Access to healthy food is crucial to children's health, especially children with chronic health conditions.

Rachel Hendrickson, a social worker at the diabetes clinic at Primary Children's Hospital, said concerns about food often come up when she is talking with her patients throughout all 55 Primary Children's clinics. She said there are about 1,000 patients struggling with food each month.

In the past, those who work at the hospital have directed these families to resources, but often the families don't have the energy or may not be able to pay for gas to get to those resources.

Now, Primary Children's Hospital has its own facility to provide food for those who need it, and it is called Primary Pantry. Instead of giving families a referral, hospital workers can now give them the food they need right there, Hendrickson said.

She said there are options to help with specific allergies or dietary needs, and patients' families can also meet with a volunteer for resources near their house between appointments.

"We are so appreciative to have this resource and know that it can give some hope for these families and can hopefully ease the burdens a little bit," she said.

Katy Welkie, CEO of Primary Children's Hospital, thanked many partners who have enabled the hospital to create the pantry and make a dream into a reality.

"I am incredibly excited that we now have this offering for our patients and families. We know that we're going to be able to help children today and long into the future. And it will make them healthier, happier children," Welkie said.

She said 1 of every 9 children in Utah does not have consistent healthy food available and deals with food insecurity. Welkie said many of those children visit the hospital's facilities regularly.

Welkie said food insecurity leads to chronic health conditions, patients not taking medications, diabetes patients going without food, longer and more frequent hospitalizations and a higher probability of mental health issues.

"Food insecurity has a really important impact and significant impact on our overall health. But there is hope. There's hope right here today," she said.

Jessica Strong, Intermountain Primary Children’s Hospital community health director, shows the new Primary Pantry, where patients can get free food.
Jessica Strong, Intermountain Primary Children’s Hospital community health director, shows the new Primary Pantry, where patients can get free food. | Kristin Murphy, Deseret News

Welkie said the pantry is in a private but accessible place in the outpatient building that thousands of families come to each year for care. A second Primary Pantry will be located at the Lehi Primary Children's Hospital when it opens in 2024.

The pantry is part of the "primary promise" commitment by Primary Children's Hospital to build a model health system for children. Welkie said an important part of that promise is addressing health needs, like hunger.

Carolyn Reynolds, executive clinical director of pediatric community-based care for Intermountain Health, said she works with family doctors and other caregivers to support patients, and often they are the first to identify a need for food in a home. She said these doctors are grateful to have a resource to refer families to that is right at the hospital.

Reynolds said nutrition is the leading cause of illness, and illnesses related to food insecurity cause over 600,000 deaths each year.

"That's just heartbreaking. We want to be able to disrupt that, we want to change that. All children and families should have access to healthy foods. The Primary Pantry is a great new resource to help people become healthier and be able to grow and these children to be able to reach their potential," she said.

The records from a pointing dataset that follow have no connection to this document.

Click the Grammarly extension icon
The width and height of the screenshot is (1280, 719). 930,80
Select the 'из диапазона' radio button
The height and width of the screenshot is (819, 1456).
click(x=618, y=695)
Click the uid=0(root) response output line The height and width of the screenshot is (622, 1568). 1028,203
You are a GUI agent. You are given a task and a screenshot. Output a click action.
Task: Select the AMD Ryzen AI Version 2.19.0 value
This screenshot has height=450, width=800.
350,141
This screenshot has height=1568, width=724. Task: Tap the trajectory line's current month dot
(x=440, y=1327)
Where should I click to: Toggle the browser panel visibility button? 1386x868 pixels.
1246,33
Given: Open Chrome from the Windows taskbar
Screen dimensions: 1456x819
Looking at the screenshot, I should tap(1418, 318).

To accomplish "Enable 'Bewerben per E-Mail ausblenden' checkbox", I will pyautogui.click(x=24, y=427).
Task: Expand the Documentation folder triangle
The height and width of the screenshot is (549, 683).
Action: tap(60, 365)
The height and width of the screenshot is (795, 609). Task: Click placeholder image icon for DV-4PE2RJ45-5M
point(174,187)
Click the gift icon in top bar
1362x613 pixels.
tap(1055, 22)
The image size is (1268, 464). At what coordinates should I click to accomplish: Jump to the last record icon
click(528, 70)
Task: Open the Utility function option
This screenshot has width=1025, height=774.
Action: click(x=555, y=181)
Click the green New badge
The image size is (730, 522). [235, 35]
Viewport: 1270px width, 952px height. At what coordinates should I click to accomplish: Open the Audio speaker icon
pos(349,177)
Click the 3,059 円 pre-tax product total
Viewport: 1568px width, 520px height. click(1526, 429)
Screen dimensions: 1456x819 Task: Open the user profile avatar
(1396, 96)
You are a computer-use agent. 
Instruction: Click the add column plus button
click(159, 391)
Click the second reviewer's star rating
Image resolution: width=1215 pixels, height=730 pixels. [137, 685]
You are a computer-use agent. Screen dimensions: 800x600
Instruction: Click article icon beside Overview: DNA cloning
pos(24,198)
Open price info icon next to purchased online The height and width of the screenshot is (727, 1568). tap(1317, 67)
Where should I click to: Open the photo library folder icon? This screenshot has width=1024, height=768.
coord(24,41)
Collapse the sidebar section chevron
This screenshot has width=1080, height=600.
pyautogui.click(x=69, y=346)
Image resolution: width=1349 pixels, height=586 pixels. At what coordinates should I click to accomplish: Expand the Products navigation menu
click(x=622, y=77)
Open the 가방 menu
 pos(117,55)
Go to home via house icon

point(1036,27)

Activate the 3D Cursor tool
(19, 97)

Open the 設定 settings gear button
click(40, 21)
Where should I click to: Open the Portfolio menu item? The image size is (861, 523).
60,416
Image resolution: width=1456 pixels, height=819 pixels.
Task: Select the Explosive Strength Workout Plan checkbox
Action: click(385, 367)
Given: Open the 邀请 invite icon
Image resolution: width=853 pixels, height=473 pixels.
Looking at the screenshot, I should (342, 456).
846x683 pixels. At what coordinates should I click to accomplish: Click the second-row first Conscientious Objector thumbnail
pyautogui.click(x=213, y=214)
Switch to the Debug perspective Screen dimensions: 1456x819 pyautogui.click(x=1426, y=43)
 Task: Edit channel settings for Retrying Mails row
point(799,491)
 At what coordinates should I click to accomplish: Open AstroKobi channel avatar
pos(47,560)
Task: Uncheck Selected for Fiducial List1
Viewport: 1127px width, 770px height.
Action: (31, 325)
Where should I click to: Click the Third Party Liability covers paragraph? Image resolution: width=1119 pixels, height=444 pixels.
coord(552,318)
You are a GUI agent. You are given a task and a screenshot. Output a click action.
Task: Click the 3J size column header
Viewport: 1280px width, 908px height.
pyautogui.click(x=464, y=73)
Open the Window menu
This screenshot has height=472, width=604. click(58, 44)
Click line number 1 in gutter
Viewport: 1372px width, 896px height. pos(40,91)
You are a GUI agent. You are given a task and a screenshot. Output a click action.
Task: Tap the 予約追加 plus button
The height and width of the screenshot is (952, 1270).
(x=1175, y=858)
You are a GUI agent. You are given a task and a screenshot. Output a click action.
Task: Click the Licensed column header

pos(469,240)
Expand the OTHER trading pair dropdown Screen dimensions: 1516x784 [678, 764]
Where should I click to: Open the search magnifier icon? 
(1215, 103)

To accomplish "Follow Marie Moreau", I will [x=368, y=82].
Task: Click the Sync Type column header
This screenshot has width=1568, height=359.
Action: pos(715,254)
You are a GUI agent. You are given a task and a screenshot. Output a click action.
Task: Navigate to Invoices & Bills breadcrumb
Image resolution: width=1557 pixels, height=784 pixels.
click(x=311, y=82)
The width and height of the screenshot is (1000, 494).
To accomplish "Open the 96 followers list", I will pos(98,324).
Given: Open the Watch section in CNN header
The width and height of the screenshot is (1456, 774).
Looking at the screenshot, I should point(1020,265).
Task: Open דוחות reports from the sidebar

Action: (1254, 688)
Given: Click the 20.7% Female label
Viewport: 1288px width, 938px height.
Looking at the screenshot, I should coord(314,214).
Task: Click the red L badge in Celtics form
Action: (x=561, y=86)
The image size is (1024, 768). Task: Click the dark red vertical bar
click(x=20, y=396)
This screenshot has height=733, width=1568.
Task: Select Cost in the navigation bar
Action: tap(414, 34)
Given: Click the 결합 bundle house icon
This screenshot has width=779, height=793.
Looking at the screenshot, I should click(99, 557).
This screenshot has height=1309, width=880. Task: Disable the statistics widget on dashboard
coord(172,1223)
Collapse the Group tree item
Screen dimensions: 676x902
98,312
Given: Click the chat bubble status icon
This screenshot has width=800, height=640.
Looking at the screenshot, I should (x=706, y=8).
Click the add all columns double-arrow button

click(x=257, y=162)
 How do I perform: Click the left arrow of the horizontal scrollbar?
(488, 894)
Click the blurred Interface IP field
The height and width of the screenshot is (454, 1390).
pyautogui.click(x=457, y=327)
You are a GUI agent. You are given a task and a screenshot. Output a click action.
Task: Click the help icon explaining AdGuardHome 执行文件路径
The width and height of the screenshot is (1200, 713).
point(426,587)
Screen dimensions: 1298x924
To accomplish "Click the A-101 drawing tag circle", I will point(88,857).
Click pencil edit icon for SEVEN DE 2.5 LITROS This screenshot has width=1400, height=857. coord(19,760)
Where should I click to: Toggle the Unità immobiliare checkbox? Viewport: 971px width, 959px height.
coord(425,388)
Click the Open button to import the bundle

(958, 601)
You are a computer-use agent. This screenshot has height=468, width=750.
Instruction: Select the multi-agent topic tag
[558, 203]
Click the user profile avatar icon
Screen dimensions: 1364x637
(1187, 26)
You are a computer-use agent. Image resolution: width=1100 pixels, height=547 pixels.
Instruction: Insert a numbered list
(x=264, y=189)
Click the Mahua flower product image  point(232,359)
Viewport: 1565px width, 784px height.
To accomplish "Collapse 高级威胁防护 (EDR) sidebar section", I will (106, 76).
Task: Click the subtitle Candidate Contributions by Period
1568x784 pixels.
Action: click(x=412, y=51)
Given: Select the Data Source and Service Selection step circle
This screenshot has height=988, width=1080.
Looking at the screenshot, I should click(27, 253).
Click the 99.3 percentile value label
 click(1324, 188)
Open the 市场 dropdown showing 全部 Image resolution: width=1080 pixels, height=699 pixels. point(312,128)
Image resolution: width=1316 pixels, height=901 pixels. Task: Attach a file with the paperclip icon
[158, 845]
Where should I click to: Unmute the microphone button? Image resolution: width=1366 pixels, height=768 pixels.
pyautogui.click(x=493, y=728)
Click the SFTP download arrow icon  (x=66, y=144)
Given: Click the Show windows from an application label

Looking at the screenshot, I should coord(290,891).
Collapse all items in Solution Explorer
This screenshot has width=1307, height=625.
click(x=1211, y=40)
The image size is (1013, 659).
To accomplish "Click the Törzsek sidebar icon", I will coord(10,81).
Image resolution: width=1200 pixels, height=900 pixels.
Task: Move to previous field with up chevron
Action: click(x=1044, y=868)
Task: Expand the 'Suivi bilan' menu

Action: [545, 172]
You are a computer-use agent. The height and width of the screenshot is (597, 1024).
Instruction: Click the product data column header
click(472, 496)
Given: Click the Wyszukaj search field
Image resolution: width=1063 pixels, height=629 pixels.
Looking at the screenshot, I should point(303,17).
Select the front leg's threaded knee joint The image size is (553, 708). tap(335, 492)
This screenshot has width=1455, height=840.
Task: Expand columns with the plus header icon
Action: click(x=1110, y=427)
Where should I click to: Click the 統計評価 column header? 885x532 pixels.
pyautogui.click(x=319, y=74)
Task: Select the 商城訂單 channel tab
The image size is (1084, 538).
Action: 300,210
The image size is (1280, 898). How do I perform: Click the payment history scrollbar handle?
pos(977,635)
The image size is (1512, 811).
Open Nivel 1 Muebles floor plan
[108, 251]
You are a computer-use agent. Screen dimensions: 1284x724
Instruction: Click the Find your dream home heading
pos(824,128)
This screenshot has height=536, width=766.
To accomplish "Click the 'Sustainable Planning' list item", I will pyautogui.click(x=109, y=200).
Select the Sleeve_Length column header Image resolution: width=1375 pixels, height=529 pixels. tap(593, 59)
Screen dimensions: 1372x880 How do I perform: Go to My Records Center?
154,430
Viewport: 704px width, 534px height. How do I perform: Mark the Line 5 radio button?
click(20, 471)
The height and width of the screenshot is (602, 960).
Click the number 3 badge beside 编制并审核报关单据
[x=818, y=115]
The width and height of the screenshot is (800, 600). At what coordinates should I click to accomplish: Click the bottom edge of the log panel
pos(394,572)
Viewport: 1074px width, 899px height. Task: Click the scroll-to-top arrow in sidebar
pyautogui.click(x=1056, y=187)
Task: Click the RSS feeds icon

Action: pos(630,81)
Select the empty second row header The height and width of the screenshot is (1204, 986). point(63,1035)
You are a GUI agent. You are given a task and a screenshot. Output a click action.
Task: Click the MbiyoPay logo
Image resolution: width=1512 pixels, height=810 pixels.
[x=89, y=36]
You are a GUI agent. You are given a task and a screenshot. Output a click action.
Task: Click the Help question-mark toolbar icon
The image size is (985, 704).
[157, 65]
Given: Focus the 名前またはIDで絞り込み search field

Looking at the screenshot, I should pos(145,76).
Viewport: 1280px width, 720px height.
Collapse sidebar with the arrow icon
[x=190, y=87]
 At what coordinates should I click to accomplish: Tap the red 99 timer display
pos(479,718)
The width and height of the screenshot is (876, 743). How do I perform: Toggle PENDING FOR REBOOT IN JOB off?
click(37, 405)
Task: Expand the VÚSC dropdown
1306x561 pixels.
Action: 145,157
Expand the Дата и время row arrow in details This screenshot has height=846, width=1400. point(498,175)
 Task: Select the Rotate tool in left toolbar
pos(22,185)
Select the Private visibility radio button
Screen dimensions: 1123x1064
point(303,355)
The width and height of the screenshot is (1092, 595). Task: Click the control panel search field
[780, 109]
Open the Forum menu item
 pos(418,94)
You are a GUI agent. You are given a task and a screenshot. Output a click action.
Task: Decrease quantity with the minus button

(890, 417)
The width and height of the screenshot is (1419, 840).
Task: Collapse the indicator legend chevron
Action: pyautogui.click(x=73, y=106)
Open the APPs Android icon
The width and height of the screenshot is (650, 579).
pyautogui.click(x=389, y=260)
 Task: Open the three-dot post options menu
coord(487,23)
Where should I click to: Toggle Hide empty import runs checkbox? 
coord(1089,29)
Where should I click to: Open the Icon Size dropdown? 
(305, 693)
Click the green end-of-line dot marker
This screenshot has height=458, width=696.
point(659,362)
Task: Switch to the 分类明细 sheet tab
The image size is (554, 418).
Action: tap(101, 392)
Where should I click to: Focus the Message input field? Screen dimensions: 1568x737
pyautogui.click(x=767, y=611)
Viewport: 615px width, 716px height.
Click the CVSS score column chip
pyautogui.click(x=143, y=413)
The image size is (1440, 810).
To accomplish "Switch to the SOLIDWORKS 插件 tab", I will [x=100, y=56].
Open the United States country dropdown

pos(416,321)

This is just one of many initiatives from Intermountain Health to address social determinants affecting health, like ability to work and access to food and housing. Reynolds said they work with community partners and have created community gardens — but this new pantry will specifically aid patients with chronic health needs.

"We're hopeful that we can really impact their long-term health and well-being through giving them access to the food that they need," Reynolds said.

She said at the pantry families are given three days worth of food for each member of their family, along with information about resources in their neighborhood.